Blog 145. The Backyard Fence

In those neighborhoods where single-family houses still exist, back yards are usually fenced. So are some front yards. Why is this? What motivates us to put up fences when a once-popular western song was Don’t Fence Me In?

For sure, the neighbors don’t want my dog in their yard. I don’t want their cat either, but cats can’t be confined and dogs can. Or perhaps dogs obey people but people obey cats. Either way, we’re so sensitive to what’s mine and what’s yours that we put up fences. But is it only geographic territory that we feel compelled to demark with wire and walls, or are things fenced for other reasons, too?

Fencing has to do with the presence of neighbors. Neighbors close enough to hear, see, or smell. You rarely see a fence around a farmhouse with a hundred acres or more. Except for the fences that grow at borders between countries. For example, the American politicians will shut down the government rather than discuss a fence on our southern border. Of course, that’s a unique case. Or is it?

Hordes of people hope to escape from living with the poverty, oppression, crime, and corruption of Central America. Some of us don’t want these folks occupying our back yards because our spaces are already occupied. We have our own homeless and our own workers living in campers on the street. Also stressed are our schools, highways, hospitals, parks, water works, and law along with other things we share in common. That presumed sharing is part of our culture, and the new neighbors that want our collective back yard might not have the same cultural assumptions. We have mixed feelings: being charitable is good but NIMBY—not in my back yard.

Habitual fencing is old, but the border-unease (disease?) seems new. It’s happening in Europe, too, which is shifting politically to resist the massive migrations from northern Middle East. Why?

International fences and migration emerge as products of global complexity.

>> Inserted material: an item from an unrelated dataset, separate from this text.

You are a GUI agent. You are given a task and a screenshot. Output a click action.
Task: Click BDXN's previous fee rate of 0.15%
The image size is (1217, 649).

The richest countries have average incomes per person about 100 times that of the poorest countries. When the world was separated, that didn’t matter to us. But now, the increased connections join us in one earth-wide complex system, whether or not anyone wants it. The poorer people know more about us than we know about them. That’s globalization. But it won’t be possible for everyone to capture the dream of safety, peace, and economic security—a dream rapidly evaporating even in the western economies. As demonstrated by climate change, the earth can’t sustain the existing western standards——so it can’t sustain that consumption rate by even more people. Furthermore, culture travels with the crowd. The migrants are seeking to escape the worst parts of the cultures that they bring with them, whether wanted or unwanted, by them or by us. Culture is the set of written and unwritten rules of interaction among people—how we buy, sell, meet and greet. The morals by which we presume to hold others accountable, and the things we hold sacred.

In his essay The Global Peril of Inequality1 Jared Diamond observes that well-being does not require excessive consumption. He concludes

The only sustainable outcome is one in which consumption rates are more nearly equal around our globalized world.”

Note the word, sustainable.

The world could live comfortably at a level well below our wasteful lifestyle. However, inequality—particularly inequality of opportunity and safety—promotes demagogues who generate feelings of identity and power among the populace—exuding leadership by blaming enemies rather than identifying causes, promoting militaristic regimes to suppress reasoned opposition. This technique works at all scales, from street gangs to fascist governments. Demagogues generate unity by creating a foe, and exonerate themselves by making others wrong.

What’s the point?

Diamond says, “While problems are getting worse, potentials for solutions are getting better.”

There are forums for making agreements at all scales. Being connected, we can talk across the backyard fences.

If we avoid the demagogues.


1.  Jared Diamond, The Global Peril of Inequality, National Geographic 134:6. Dec. 2018, p. 17.